Both ChatGPT-4o and ChatGPT-4 Turbo performed well overall (average score for each dimension > 4). The mean accuracy score was 4.1 ± 0.8 (median [IQR], 4.5 [3.5–5.0]) for ChatGPT-4o, and 4.1 ± 0.7 (median [IQR], 4.0 [3.5–5.0]) for ChatGPT-4 Turbo. For consistency, the mean score was 4.6 ± 0.5 (median [IQR], 5.0 [4.5–5.0]) for ChatGPT-4o, and 4.6 ± 0.6 (median [IQR], 5.0 [4.3–5.0]) for ChatGPT-4 Turbo. The mean self-awareness scores were 4.3 ± 0.6 (median [IQR], 4.5 [3.5–5.0]) and 4.5 ± 0.5 (median [IQR], 4.5 [4.0–5.0]) for ChatGPT-4o and ChatGPT-4 Turbo, respectively. The mean fabrication and falsification scores for ChatGPT-4o and ChatGPT-4 Turbo were 4.6 ± 0.6 (median [IQR], 5.0 [4.0–5.0]) and 4.5 ± 0.4 (median [IQR], 4.5 [4.0–5.0]), respectively. There were no statistical differences between the two models on any of the dimensions (Fig. 1). Only one unsatisfactory response (either of dimension < 3 points) was generated by ChatGPT-4o (query 21 with an accuracy of 2.5) and one by ChatGPT-4 Turbo (query 17 with a consistency of 2.5). Both queries were on the topic of PF interventions.

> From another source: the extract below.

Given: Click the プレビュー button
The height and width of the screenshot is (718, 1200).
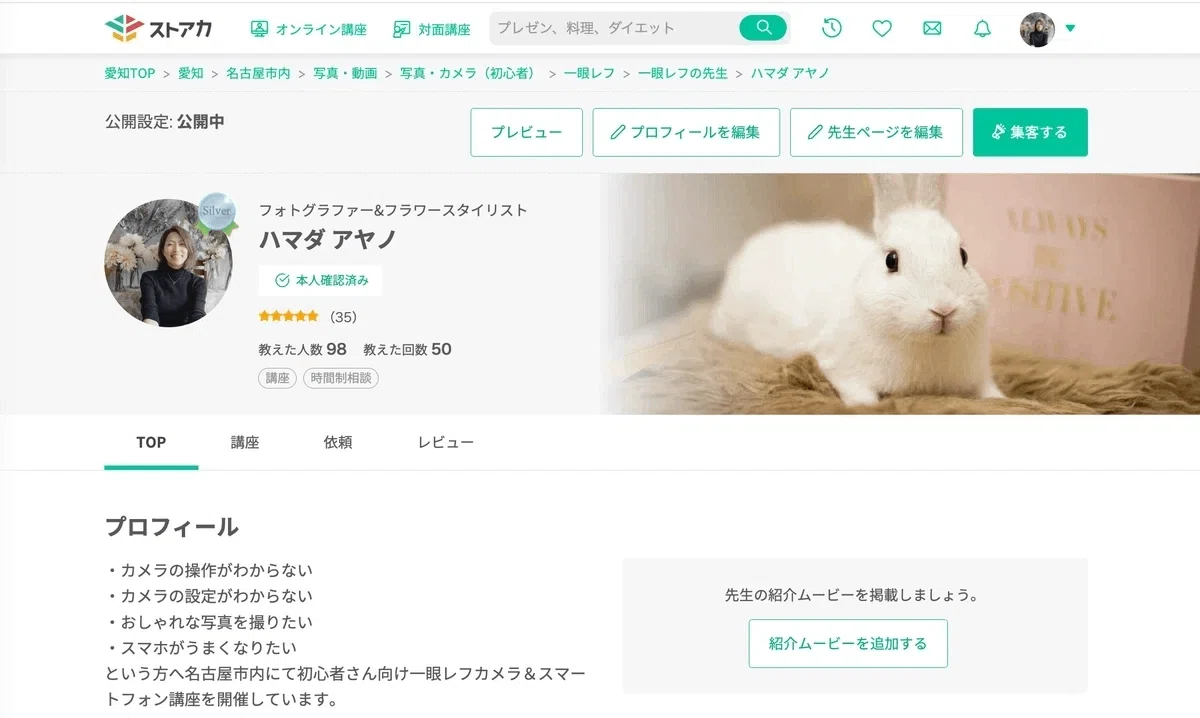Looking at the screenshot, I should (x=526, y=132).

Three subgroup analyses were conducted. The subgrouping was by prompts strategy (open/closed-ended prompts), recommendation type (positive/negative recommendation), and recommendation strength (recommendation grades A–C or D–F). The answers to closed-ended queries were better than those for open-ended queries on the dimensions of consistency ([4.8 ± 0.5] vs. [4.2 ± 0.3], p < 0.001), self-awareness ([4.6 ± 0.5] vs. [3.8 ± 0.6], p < 0.001), and fabrication and falsification ([4.7 ± 0.5] vs. [4.1 ± 0.5], p = 0.002), but not for accuracy ([4.2 ± 0.9] vs. [3.9 ± 0.3], p = 0.108). In closed-ended queries, positive recommendations outperformed negative recommendations on all four dimensions (p < 0.05). No significant differences were found between the recommendation strength subgroups (grade A–C vs. D–F), except for fabrication and falsification ([4.4 ± 0.6] vs. [5.0 ± 0], P = 0.001; Table 2).
Discussion
PF is a global public health issue that has considerable deleterious effects on both athletic and non-athletic populations [19, 20]. As the standardized management guidelines for PF are regularly updated, it is important for physicians to remain abreast of the latest guidelines [1, 5,6,7]. The present study investigated the ability of ChatGPT to provide PF recommendations that adhere to the latest clinical practice guideline. The two versions of ChatGPT were evaluated on multiple dimensions, on which they showed remarkable and comparable performance. However, the chatbots are prone to generate more satisfactory responses to closed-ended questions and for positive rather than negative recommendations. The results may provide novel insights for levering the current LLMs to bridge the gap between routine clinical practice and comprehensive and up-to-date PF standard.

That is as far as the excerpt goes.